Se não fosse alguém que convivia frequentemente com ele, dificilmente teria a oportunidade de ver isso.

“Provavelmente.” Nivaldo respondeu de forma breve.

Os dois conversaram sobre assuntos diversos, sem muita continuidade. Logo, o carro parou diante da casa.

Nivaldo foi até o porta-malas pegar as bagagens. Evelina estendeu a mão, prestes a ajudar, mas ele a impediu: “Deixe comigo.”

Eram duas malas, que ele levantou com facilidade.

Sem ter o que fazer, Evelina balançava as mãos, caminhando despreocupada atrás dele.

Quando estavam quase chegando à porta, ela de repente parou, os olhos negros se fixaram e, franzindo as sobrancelhas, dirigiu-se a Nivaldo: “Esqueci um item no carro.”

Nivaldo parou também, não perguntou o que era, apenas tirou a chave e entregou a ela.

Evelina voltou rapidamente à garagem, abriu a porta e pegou o livro que havia deixado no banco do passageiro.

Ao retornar para a sala, Joana já a esperava: “Senhora, que bom que voltou. O jantar já está pronto.”

“Obrigada, Joana.” Evelina sorriu e assentiu para ela, em seguida perguntou: “E o Nivaldo?”

“O senhor subiu com as malas.”

Evelina assentiu, indicando que entendeu. De repente, olhou para Joana e perguntou: “Joana, há fragmentadora de papel em casa?”

“Sim, senhora. O senhor costuma usá-la com frequência, então há uma no escritório.” Joana, curiosa, questionou: “Para que a senhora precisa de uma fragmentadora?”

Evelina entregou o livro que segurava: “Este livro não tem mais utilidade. Pode levá-lo ao escritório e destruí-lo para mim, por favor?”

Joana recebeu o livro, demonstrando certo pesar: “Parece estar em bom estado.
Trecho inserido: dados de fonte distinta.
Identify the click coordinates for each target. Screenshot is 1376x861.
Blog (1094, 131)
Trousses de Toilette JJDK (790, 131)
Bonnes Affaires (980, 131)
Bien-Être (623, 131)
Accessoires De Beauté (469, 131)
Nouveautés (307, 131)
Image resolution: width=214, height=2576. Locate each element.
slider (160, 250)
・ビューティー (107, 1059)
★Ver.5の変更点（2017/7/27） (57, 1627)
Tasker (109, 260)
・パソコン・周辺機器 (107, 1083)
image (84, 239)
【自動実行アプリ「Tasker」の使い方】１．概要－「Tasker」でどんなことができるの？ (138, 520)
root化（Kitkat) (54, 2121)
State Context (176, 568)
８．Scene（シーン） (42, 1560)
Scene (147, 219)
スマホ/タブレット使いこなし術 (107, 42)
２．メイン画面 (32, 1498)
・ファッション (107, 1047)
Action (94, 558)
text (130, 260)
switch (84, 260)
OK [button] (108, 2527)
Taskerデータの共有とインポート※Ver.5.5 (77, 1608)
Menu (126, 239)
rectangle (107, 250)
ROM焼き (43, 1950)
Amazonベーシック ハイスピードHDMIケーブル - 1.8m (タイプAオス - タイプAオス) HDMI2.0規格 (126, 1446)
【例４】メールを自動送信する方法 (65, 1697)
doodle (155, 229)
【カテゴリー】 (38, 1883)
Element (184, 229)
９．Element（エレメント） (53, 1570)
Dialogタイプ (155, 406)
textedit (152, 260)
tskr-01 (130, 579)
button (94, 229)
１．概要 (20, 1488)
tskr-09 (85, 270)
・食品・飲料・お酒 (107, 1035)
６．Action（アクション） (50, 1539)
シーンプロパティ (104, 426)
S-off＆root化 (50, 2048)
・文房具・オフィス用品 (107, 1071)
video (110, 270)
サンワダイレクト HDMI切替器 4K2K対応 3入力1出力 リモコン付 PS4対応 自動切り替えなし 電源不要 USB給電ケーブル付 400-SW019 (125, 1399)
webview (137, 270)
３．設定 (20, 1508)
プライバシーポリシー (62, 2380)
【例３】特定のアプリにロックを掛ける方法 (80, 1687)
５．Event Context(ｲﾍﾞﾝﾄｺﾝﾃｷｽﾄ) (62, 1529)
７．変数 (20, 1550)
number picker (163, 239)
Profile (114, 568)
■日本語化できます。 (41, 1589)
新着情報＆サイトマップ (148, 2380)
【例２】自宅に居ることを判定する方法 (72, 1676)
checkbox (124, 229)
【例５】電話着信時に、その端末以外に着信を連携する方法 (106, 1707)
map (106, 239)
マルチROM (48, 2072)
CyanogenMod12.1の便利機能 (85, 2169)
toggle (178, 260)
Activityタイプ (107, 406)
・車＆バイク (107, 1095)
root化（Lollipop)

Não vai mais usá-lo?”

“Não.” Evelina balançou a cabeça, com um tom de alívio. “Agradeço, Joana.”

Ela já havia pensado em jogá-lo fora, mas não tivera oportunidade.

Ele estendeu a mão: “Deixe-me ver.”

Joana, sem hesitar, entregou o livro a ele.

Era um bom livro, em perfeito estado. Destruí-lo sem motivo aparente era realmente um desperdício.

Ao folhear, abriu-se a capa e, de imediato, uma caligrafia delicada e bela saltou aos olhos, acompanhada de uma frase poética:

O amor juvenil é o mais puro e o mais direto.

Só de ler aquela frase, Nivaldo pôde imaginar o sorriso de Evelina, os olhos semicerrados de alegria, escrevendo cada palavra com cuidado.

No entanto, aquele amor não havia sido devidamente valorizado.

O olhar escuro de Nivaldo ficou por um instante preso no nome de Evelina, e ele apertou os lábios numa linha reta.

Após alguns segundos de contemplação, esboçou um leve sorriso quase imperceptível, fechou o livro e o devolveu a Joana: “Faça como ela pediu, leve para destruir.”